───── Provided data ─────
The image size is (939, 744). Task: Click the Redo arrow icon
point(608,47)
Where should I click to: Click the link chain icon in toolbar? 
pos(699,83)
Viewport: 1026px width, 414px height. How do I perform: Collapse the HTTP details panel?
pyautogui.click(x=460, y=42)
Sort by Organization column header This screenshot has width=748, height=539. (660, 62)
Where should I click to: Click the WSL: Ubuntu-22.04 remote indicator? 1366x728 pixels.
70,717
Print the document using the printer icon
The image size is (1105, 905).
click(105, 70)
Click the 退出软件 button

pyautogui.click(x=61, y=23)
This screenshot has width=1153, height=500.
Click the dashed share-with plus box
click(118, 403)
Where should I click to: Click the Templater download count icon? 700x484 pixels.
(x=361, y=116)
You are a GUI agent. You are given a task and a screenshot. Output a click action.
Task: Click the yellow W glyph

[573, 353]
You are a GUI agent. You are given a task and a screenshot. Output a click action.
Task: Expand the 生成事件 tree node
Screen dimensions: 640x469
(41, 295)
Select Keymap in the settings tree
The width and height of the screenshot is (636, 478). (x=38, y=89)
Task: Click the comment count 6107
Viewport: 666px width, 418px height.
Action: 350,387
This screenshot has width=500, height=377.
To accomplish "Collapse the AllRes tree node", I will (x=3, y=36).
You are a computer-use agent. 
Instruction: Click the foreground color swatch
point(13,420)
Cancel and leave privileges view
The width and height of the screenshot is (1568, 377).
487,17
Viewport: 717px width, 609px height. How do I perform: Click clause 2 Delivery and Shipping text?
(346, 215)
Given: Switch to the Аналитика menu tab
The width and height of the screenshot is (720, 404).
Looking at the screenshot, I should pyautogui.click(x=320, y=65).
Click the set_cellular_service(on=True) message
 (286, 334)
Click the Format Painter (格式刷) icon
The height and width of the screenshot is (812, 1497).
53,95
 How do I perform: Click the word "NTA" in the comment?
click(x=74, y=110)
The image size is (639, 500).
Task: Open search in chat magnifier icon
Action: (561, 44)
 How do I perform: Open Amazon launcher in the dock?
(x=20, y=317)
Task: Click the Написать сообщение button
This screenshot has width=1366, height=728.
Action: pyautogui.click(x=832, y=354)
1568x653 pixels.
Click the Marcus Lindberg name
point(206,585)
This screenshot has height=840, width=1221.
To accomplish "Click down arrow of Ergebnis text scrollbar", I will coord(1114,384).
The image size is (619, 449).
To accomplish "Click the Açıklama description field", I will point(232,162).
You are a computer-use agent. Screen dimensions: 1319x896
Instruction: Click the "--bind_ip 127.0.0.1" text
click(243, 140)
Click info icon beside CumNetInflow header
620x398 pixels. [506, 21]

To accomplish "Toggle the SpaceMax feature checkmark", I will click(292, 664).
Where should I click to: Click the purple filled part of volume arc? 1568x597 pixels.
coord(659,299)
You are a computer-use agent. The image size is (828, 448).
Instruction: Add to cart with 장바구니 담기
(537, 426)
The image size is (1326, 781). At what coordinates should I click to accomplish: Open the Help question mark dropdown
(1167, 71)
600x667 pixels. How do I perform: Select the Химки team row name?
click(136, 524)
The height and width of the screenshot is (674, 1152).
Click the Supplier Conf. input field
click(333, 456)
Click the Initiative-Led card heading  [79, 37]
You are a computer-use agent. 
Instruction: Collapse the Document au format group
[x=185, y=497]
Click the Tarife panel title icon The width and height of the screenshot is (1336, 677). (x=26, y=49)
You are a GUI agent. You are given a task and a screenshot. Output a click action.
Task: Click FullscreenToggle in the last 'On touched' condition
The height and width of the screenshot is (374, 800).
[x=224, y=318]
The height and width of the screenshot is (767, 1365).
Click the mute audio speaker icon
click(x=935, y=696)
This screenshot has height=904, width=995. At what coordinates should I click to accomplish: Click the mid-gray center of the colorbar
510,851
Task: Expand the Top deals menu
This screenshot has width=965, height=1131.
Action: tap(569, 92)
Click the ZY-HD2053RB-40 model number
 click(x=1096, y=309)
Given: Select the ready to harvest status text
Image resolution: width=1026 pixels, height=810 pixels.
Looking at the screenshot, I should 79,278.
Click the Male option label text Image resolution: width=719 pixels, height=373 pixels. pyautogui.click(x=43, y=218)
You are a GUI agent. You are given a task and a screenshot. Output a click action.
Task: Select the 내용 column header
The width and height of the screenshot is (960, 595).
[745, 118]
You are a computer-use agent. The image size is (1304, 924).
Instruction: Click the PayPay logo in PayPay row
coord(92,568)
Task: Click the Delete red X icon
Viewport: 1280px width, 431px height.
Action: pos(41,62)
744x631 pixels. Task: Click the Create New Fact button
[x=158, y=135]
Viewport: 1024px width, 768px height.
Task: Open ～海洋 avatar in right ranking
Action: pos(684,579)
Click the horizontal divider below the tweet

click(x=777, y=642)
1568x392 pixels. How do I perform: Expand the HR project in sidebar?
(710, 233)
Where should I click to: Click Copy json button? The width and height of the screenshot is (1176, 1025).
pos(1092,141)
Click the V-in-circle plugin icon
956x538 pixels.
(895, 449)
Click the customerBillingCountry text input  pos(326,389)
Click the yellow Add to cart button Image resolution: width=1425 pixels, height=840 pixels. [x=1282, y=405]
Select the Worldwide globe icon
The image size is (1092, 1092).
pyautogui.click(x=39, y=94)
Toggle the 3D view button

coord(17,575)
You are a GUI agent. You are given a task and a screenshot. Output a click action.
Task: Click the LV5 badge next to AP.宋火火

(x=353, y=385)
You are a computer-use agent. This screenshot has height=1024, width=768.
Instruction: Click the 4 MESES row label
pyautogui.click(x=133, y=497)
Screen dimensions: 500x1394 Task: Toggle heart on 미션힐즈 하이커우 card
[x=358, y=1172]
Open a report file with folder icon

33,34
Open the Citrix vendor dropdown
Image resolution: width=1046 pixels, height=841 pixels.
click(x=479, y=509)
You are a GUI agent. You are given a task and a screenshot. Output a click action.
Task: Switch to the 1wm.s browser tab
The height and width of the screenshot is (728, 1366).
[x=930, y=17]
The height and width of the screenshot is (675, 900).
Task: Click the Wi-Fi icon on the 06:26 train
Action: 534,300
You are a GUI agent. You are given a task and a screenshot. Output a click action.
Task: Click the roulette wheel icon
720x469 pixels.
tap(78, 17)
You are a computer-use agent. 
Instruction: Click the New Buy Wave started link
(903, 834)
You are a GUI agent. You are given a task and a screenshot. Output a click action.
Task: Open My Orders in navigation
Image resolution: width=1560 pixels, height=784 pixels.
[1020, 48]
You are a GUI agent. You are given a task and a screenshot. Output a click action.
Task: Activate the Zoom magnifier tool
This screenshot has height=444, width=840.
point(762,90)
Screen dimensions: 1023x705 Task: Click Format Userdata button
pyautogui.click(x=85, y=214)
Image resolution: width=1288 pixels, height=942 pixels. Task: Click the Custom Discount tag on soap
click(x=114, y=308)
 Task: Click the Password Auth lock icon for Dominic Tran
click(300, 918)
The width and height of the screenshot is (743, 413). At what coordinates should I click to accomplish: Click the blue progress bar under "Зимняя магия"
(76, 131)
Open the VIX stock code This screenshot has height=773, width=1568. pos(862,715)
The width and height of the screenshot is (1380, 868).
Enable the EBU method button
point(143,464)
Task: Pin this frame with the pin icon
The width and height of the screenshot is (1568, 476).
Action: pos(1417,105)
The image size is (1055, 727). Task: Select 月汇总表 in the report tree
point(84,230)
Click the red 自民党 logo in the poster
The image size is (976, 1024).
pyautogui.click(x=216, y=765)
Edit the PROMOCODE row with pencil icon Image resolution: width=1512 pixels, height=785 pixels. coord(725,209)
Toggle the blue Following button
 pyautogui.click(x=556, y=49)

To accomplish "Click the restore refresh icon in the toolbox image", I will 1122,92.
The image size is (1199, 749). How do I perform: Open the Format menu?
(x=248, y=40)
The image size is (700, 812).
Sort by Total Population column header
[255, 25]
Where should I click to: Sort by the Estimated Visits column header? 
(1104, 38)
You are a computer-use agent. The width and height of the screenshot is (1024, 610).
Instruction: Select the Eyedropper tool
─────
> **Task brief**
Working through the records, find each line containing the word "Switch" and copy it.

> **Task output**
Given: Switch to the Аналитика menu tab
Task: Switch to the 1wm.s browser tab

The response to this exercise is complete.